### Work item
Exact copy, no pictures: set down the lines from the one holding "Enable Negotiate payload compression checkbox" through the final line of the records below.

※ ※ ※

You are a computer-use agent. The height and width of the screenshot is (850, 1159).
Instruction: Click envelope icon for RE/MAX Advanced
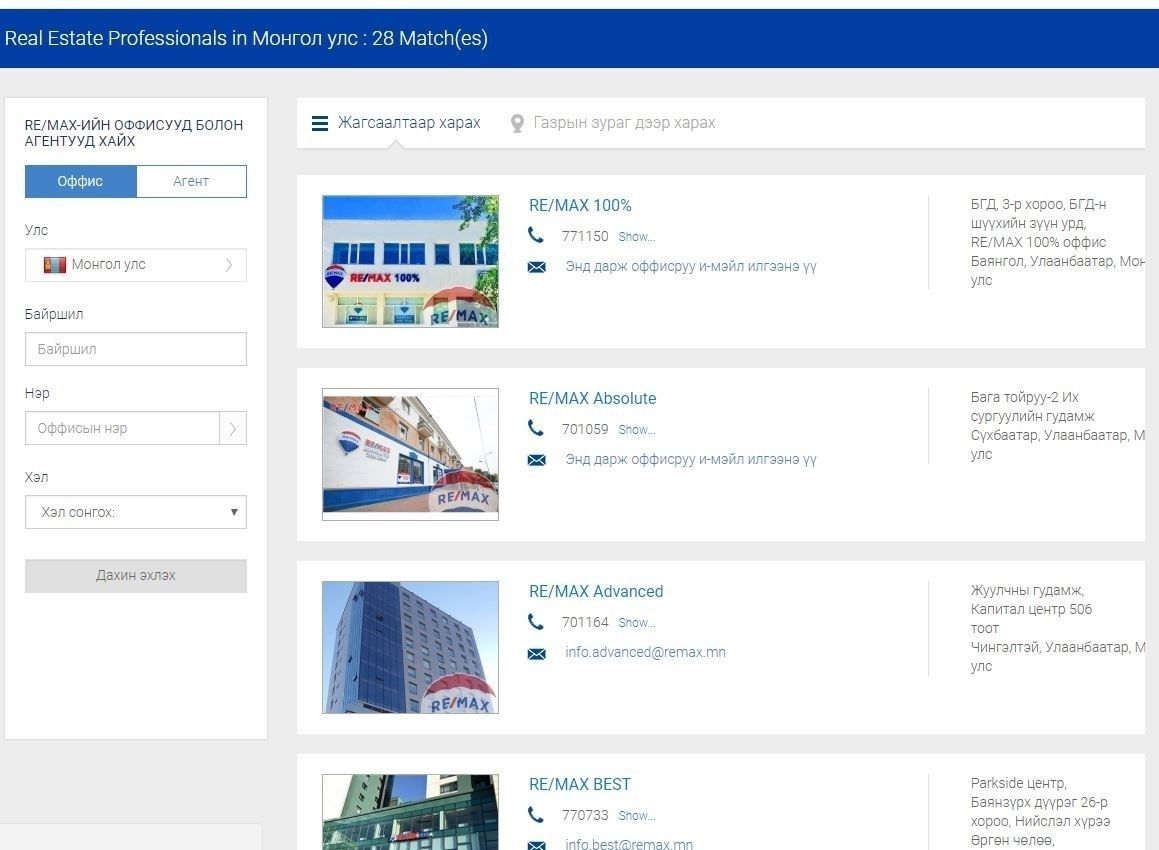[x=537, y=653]
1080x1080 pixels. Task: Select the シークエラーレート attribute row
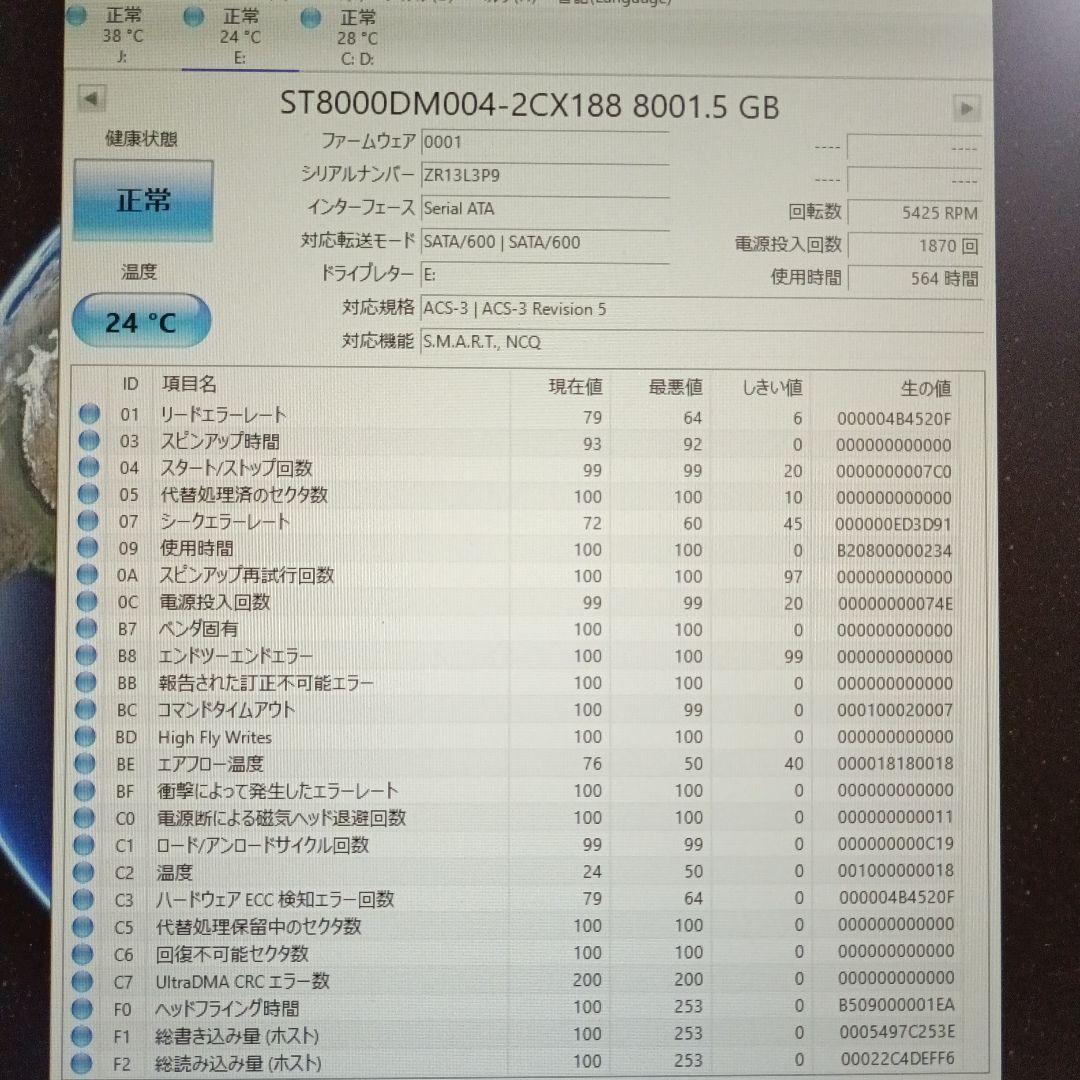tap(400, 521)
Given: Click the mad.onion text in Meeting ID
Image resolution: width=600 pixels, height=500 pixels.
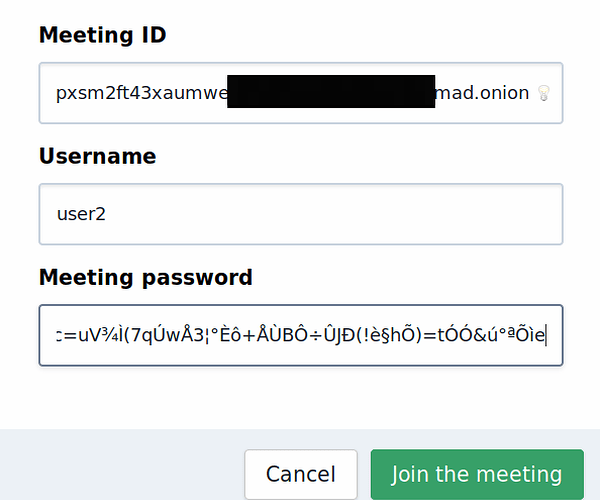Looking at the screenshot, I should 483,94.
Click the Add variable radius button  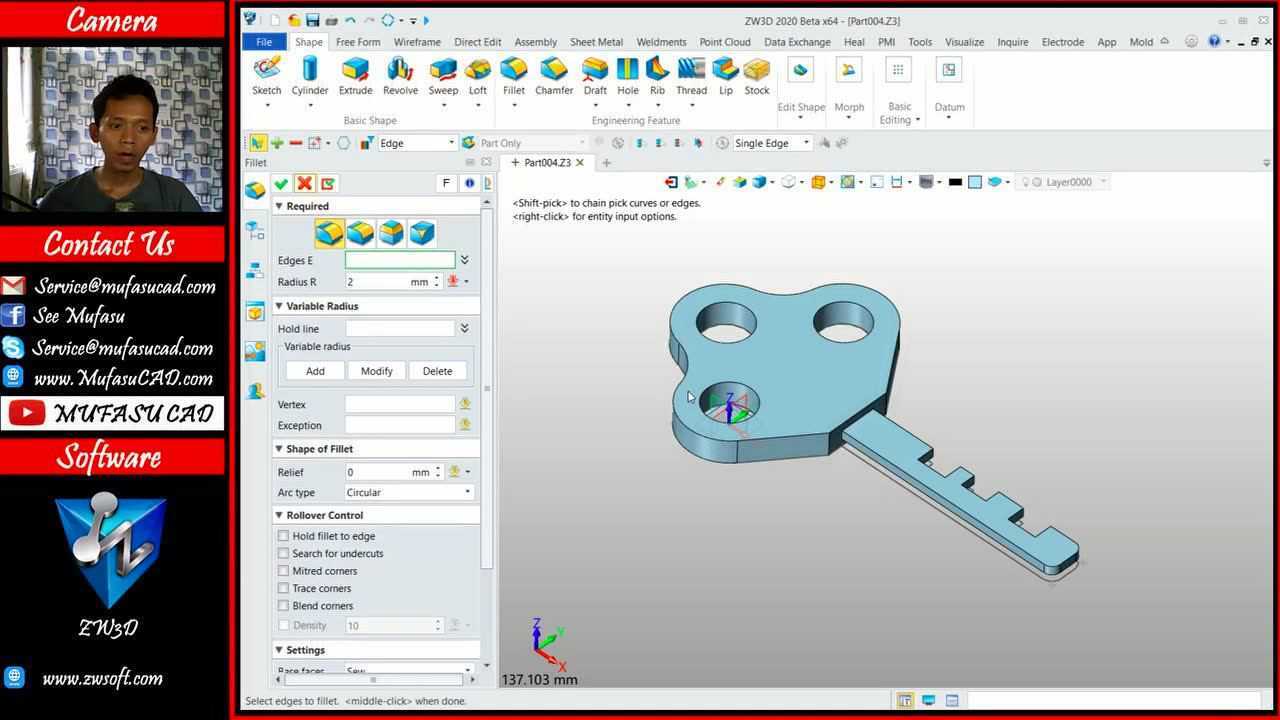(x=315, y=370)
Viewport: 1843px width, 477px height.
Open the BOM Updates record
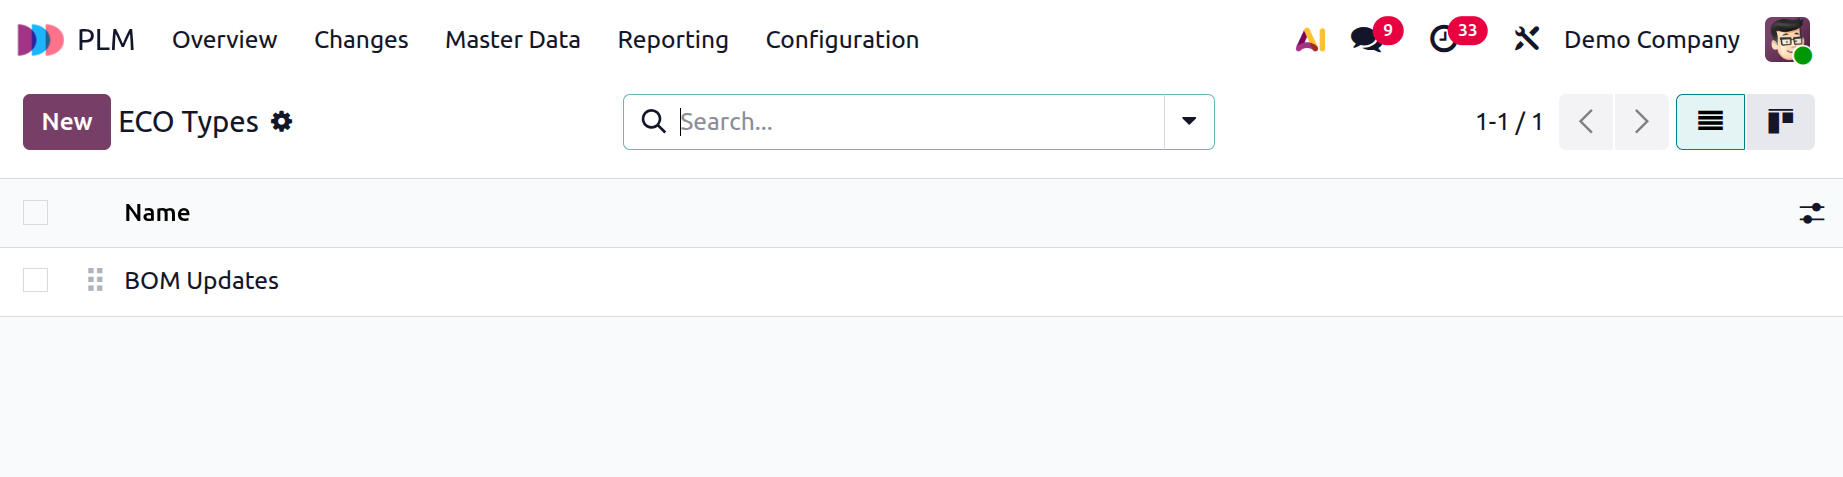pyautogui.click(x=201, y=281)
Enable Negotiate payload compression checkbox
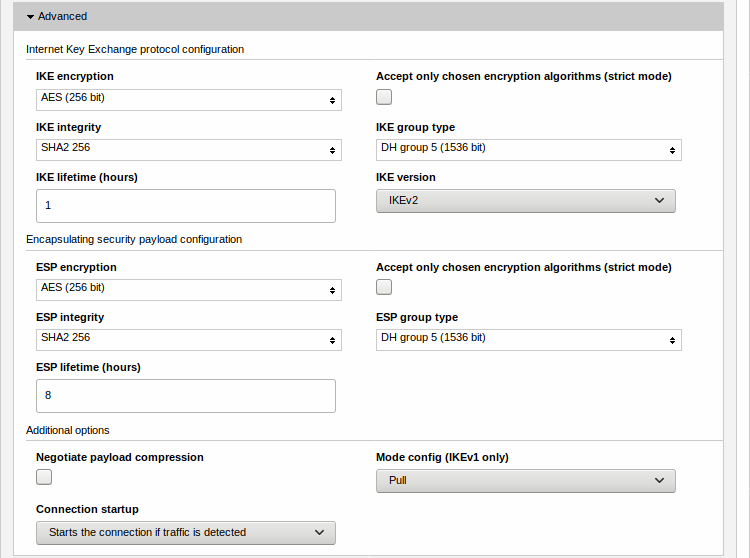Image resolution: width=750 pixels, height=558 pixels. click(44, 477)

※ ※ ※

### Solution to this exercise
Enable Negotiate payload compression checkbox
Image resolution: width=750 pixels, height=558 pixels. click(44, 477)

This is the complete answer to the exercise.